BBCの取材を受けました
JR西日本、福知山線の脱線事故に関して、イギリスBBCと日本のNHKが番組を共同制作しているとのことで、私の事務所にもBBCの記者(ちなみに日本人の方です)取材に来られました。
私が取材を受けたのは、事故の背景にある諸事情です。まず信楽高原鉄道の事故と、JR西の安全対策のお話をしました。JR西は信楽事故の民事裁判で、責任を徹底的に争いました。おそらく社内でも、信楽の事故では自社には過失も責任もないという雰囲気が強かったものと思われます。その結果、民事裁判でJR西に責任があるという結論が出ても、JR西は信楽の事故を教訓として自社の安全管理体制を見直す重要なきっかけを逃してしまったのです。信楽の事故のあと、尼崎駅付近で救急隊員が死傷するという事故もありましたが、それでもJR西は安全管理の方法を見直すことはしませんでした。このことが、福知山線の事故調査でも問題となった、懲罰的な「日勤教育」を生み出す土壌になっていったと思われます。

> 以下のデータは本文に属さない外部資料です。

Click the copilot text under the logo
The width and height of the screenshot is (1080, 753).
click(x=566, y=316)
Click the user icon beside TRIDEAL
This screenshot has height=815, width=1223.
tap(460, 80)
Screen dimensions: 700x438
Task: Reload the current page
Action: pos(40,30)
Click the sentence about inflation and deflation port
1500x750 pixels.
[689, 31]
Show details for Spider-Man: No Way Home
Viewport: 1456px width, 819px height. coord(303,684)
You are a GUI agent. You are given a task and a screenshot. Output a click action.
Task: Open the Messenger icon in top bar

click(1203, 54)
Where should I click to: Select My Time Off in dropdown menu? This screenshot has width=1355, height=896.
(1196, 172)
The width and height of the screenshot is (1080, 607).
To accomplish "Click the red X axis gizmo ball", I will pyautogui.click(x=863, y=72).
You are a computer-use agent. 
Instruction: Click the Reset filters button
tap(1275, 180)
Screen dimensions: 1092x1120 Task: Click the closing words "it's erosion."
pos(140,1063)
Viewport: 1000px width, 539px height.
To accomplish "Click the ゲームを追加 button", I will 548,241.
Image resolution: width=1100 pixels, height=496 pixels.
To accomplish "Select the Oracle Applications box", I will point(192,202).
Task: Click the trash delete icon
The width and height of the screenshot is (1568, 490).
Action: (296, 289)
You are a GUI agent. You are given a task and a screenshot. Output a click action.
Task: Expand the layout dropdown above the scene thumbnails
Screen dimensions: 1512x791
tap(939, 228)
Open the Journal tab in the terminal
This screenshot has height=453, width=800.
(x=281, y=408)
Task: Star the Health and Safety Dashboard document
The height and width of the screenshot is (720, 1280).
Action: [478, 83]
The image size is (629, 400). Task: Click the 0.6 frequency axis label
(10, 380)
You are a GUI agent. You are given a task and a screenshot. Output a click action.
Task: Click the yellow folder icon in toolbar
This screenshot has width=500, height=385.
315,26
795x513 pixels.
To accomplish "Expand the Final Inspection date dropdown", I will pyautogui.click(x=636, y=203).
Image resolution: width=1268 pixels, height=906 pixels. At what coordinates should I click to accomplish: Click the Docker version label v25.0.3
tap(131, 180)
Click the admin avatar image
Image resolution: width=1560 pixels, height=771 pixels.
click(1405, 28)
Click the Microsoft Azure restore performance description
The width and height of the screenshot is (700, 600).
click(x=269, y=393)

取材では欧州のテレビ局らしく、欧州と日本の鉄道とそれを取り囲む文化の違いについても質問を受けました。欧州では、鉄道は通勤・通学の手段のひとつに過ぎないという位置づけ(大都市の地下鉄は除く)であり、日本のように数分遅れが出て大騒ぎになるというようなことはありません。むしろ鉄道を含む公共交通機関はある程度の遅れが出ても当然という社会的風潮があります。ところが日本では、数分から10分遅れが出ただけで、車掌や駅員は「お急ぎのところ、まことに申し訳ございません」と謝罪を繰り返します。国民の時間についての間隔、鉄道が社会において占める位置、鉄道に対する市民の期待など日ごろ考えていることをお話ししました。
番組は予定では来年4月に放映されるそうです。はたして私のインタービュー画面は放送されるでしょうか?